Problem
Transitioning a part from traditional manufacturing to 3D printing is not always a straightforward process, even for field experts, with material selection being one key challenge.
During the process of qualifying and prototyping a part, material and Additive Manufacturing (AM) experts must access a comprehensive industry material database, containing both basic and detailed material properties.
To make a well-informed and structured decision on the appropriate AM material for 3D printing, the user requires guidance in navigating the selection process among over 1,200 industry-tested materials.
Business goal
A concrete roadmap with features priorities matching customers’ demands.
Modular design of the feature to build on and expand release after release, providing at each step the identified user value within the different stories/scenarios.
User impact goal
The end goal of the tool is a “feed” of relevant AM materials that automatically match the part technical and production requirements, giving experts a focused comparison on relevant material opportunities.
The tool aimed to automate the manual work of filtering and searching through the entire material database to find relevant replacement options, considerably reducing time & effort.
Customers
Large enterprises and equipment manufacturers in the transportation, defense and energy sectors.
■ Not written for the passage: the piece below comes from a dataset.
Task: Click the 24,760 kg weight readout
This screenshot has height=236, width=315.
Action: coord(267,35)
Their primary goal is to digitise and analyse part inventories to identify opportunities for additive manufacturing, to reduce inventory and stock costs while creating a more sustainable supply chain.
User Research
During the first phase of the project, I interviewed several clients, focusing on the most unknown questions.
How the material decision-making process looks like and at which step in the flow the user could benefit from the material library?
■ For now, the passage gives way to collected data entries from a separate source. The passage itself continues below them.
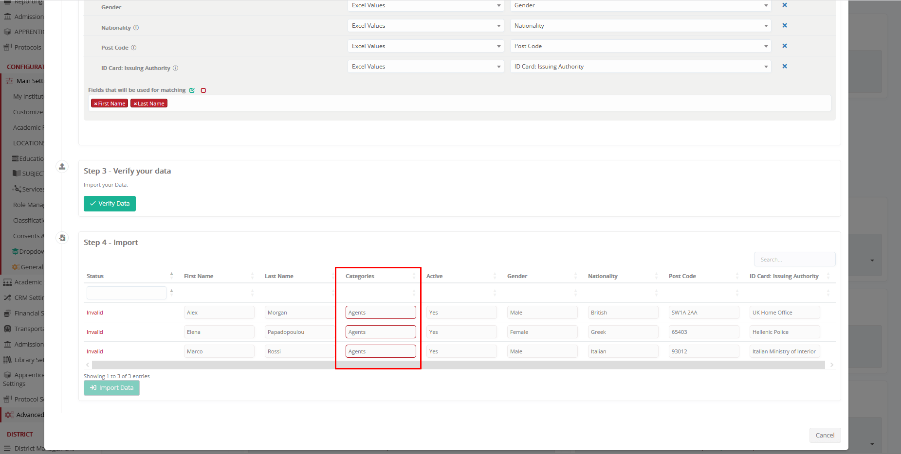This screenshot has height=454, width=901.
Task: Open the Post Code column dropdown
Action: (640, 46)
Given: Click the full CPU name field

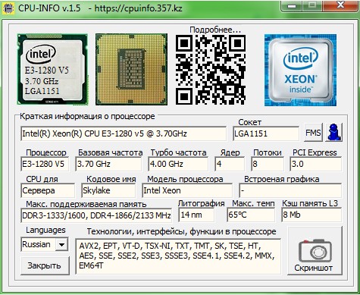Looking at the screenshot, I should [x=124, y=133].
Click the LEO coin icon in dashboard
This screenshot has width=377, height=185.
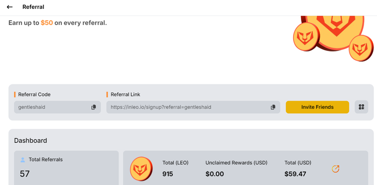[x=141, y=169]
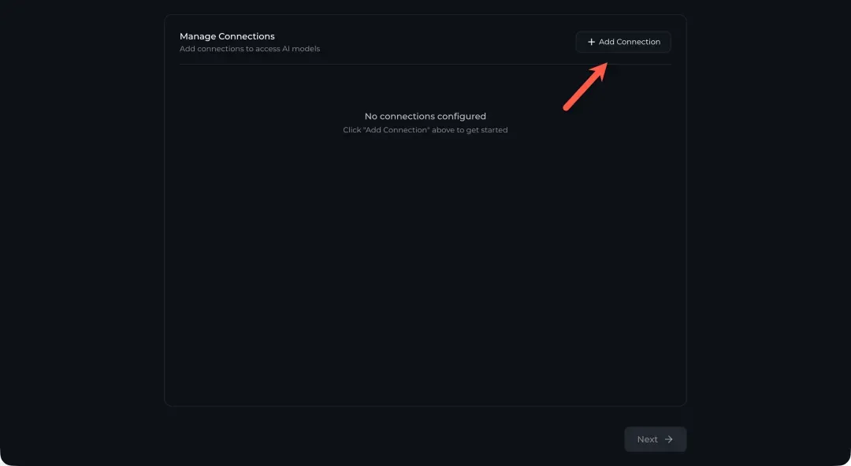Click the Manage Connections heading

tap(227, 36)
Which production part goals and requirements are known/needed to search and choose a correct replacement material?
How the production requirements are established and where this information is stored?
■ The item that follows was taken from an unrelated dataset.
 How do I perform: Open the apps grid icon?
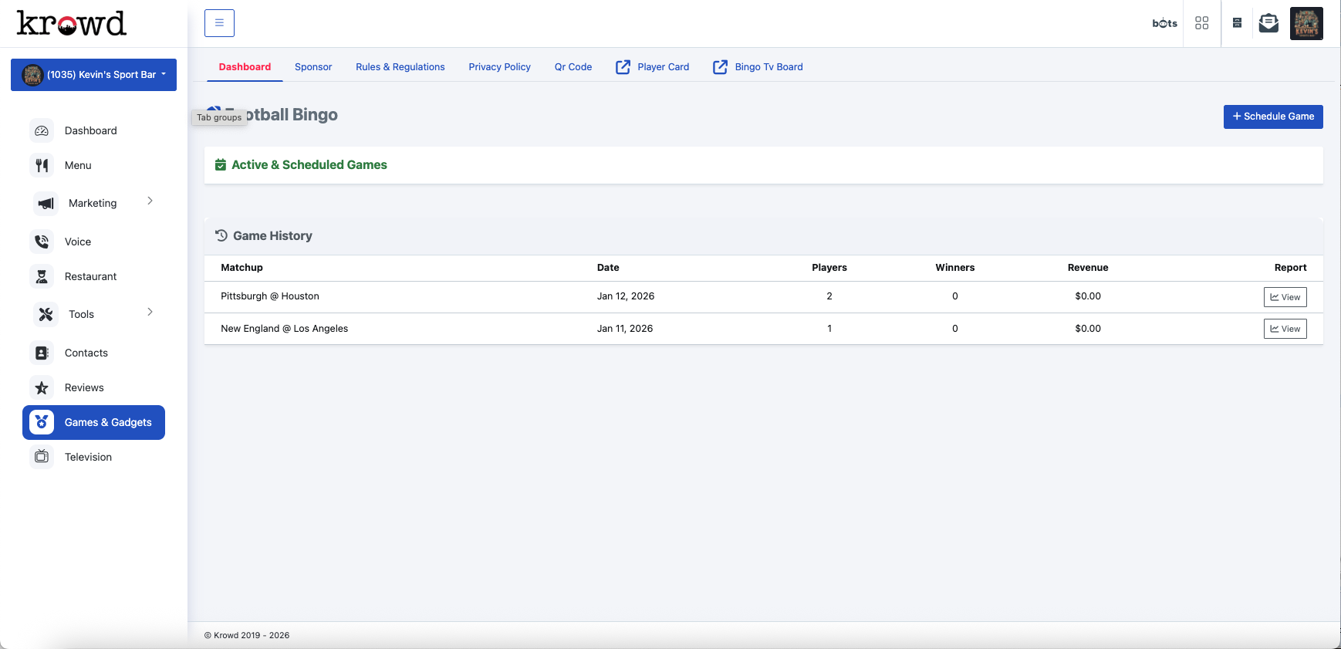tap(1201, 23)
Which material properties are more important to make a decision?
Market Analysis
The analysis I ran covered 3 different paths
similar tools on the market to compare and gather inspiration
applications that simulate the same experience and journey
best practices and guidelines to design effective and user-friendly interfaces to filter and search through large databases
Note: Understanding the best practices helped me analyse existing competitive tools through this lens as well, which proved valuable for informing later design decisions.
First draft of the comparison and notes from the competition analysis
User Stories
While mapping the user flow, I discovered that achieving our end goal — providing a smart "feed" of matching materials based on part requirements — would require improving and expanding capabilities in a different area of the software. Here the user is requested to fill in a form, either automatically or manually, with the relevant information and requirements.
I therefore divided the project into 4 dependent stages, each reflecting a main user story and delivering increasing value step by step.
1
User navigates the full material library, filters and searches using highest-priority properties, then selects a material to proceed further with the part production ordering.
This is the highest priority story to maintain workflow continuity.
2
User performs detailed side-by-side comparisons of 2-3 materials to select the optimal option
It would provide a more advanced analysis tool.
3
User inputs detailed part requirements to afterwards guide material and production method selection
This story connects to another software area and it was necessary to further develop smart material comparison capabilities.
4
User chooses from an automatically and smartly filtered list of materials based on their specified part requirements.
Flow and logic of the material recommendation
Wireframing & Testing
Once I created the first wireframes, I tested the flows and the interfaces with both internal stakeholders and customers to:
Validate if the new material tool was easily accessible
Validate if the user could find the desired material and all the information needed to make a decision
If the tool was driving a more informed decision on the material
Example of a user flow in Figma
Key Findings
The three-layer information structure received positive feedback and appreciation:
Quick vs. in-depth analysis based on case complexity
Easy tool navigation regardless of user expertise level
Users could easily perform filters and searches.
However, users had difficulty accessing the tool in the first interaction.
Results
3 Main customers successfully integrated the tool within their processes
Reduced time spent finding suitable materials
Enhanced material knowledge and understanding for less experienced users
Note: While I already designed the smart tool's logic with developers and internal stakeholders to meet customers needs, I departed the company before releasing the final two user stories and collecting comprehensive project metrics.
Solution overview with key features highlights
Takeaways
Clarify all hypothesis and spot the most uncertain ones
Not only this project, but working for this company and the specific customers’ type taught me to focus and research on the most uncertain hypotheses. Some conditions — develop a software early on in the market adoption, clients having large integrated software ecosystems, customers with well-established processes and organisations requiring multiple acceptance level — posed a few challenges which sometimes were in contrast with the fast pace of a start-up. Focusing on the right questions and people was fundamental to find compromises and move further in the design process.
Deliver user value for every building block
I led this project from research through to implementation, consistently maintaining a clear overview and a focus on the long-term objectives. I designed and built modular components that could be easily expanded in later stages, while ensuring that each phase delivered tangible value to the user. This approach is crucial for the success of large-scale projects, particularly those that directly impact and integrate with existing systems and interfaces.